Subir

Ingenieros civiles chilenos y el ferrocarril

Debido a las características geográficas de Chile, la construcción del ferrocarril fue una tarea compleja, por lo que se hizo necesario contar con "obras de arte de relativa importancia" (Empresa de Ferrocarriles del Estado. Breve reseña de los ferrocarriles del Estado, p. 6) para completar los tramos proyectados, tales como puentes, túneles y más de mil kilómetros de líneas férreas.
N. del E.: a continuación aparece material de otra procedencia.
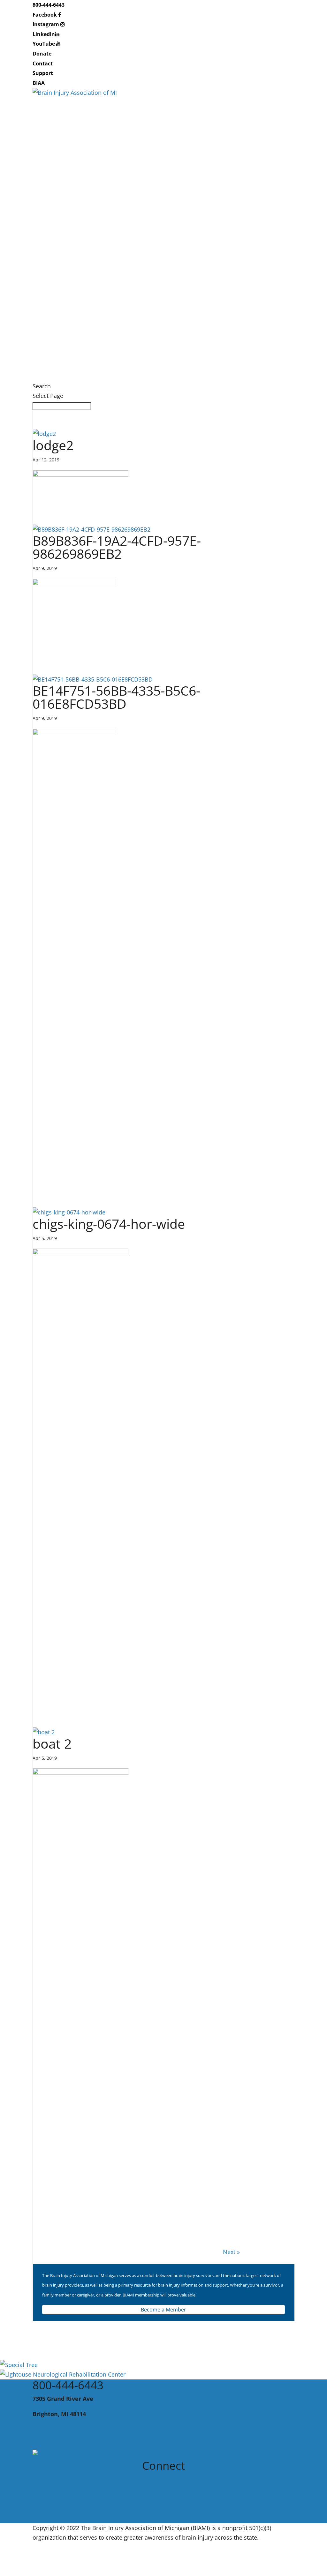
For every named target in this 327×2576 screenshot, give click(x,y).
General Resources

Algunas de estas obras quedaron retratadas en el Álbum de Vistas que publicó la Empresa de Ferrocarriles del Estado en 1909, donde se recopilaron imágenes de la línea férrea estatal y sus maquinarias.

La construcción de ferrocarriles del Estado fue encargada principalmente a empresas contratadas previas propuestas públicas, que tomaron como base los proyectos elaborados por los ingenieros estatales. Estos eran principalmente ingenieros civiles chilenos que, desde mediados del siglo XIX, se formaron en la Universidad de Chile y luego se perfeccionaron en Bélgica. Entre ellos estaban Justiniano Sotomayor, Domingo Víctor Santa María (hijo del presidente) y Victorino Aurelio Lastarria, quien proyectó el Viaducto del Malleco. Además, a fines del siglo XIX, llegaron a Chile ingenieros ferroviarios desde Bélgica y Francia "que desplazaron a los ingleses y estadounidenses de décadas anteriores" (Thompson, Ian. Monografía de las líneas férreas fiscales, p. XI).

De acuerdo al historiador Guillermo Guajardo (cf. Tecnología, Estado y Ferrocarriles en Chile, 1850-1950), los ingenieros trabajaron en el Ferrocarril al Sur desde 1873 y, luego, en la Dirección de Obras Públicas, el Ministerio de Industria y Obras Públicas y la Empresa de Ferrocarriles del Estado, supervisando y proyectando las obras.

En 1910, ingenieros ferroviarios publicaron la obra titulada Monografía de las líneas férreas fiscales, donde describieron los tramos -y especialmente las obras de ingeniería civil- que en ese momento se estaban estudiando o construyendo bajo su supervisión. El texto tiene descripciones detalladas de los cálculos necesarios para la planificación de estas obras públicas, los que por su calidad y rigor "revelan el alto nivel de preparación de los ingenieros chilenos de hace cien años" (Thomson, Ian. Monografía de las líneas férreas fiscales, p. XIII).

De acuerdo al economista Ian Thomson, en algunos casos las obras de ingeniería civil fueron descritas por los ingenieros ignorando el tráfico que sería transportado por los ferrocarriles, debido a que "para los gobiernos de la época, lo primordial era modernizar el país mediante la construcción de ferrocarriles, siendo menos importante saber cuánto tráfico iban a llevar y otorgándosele una significación reducida a la materia de su justificación económica" (Monografía de las líneas férreas fiscales, p. X).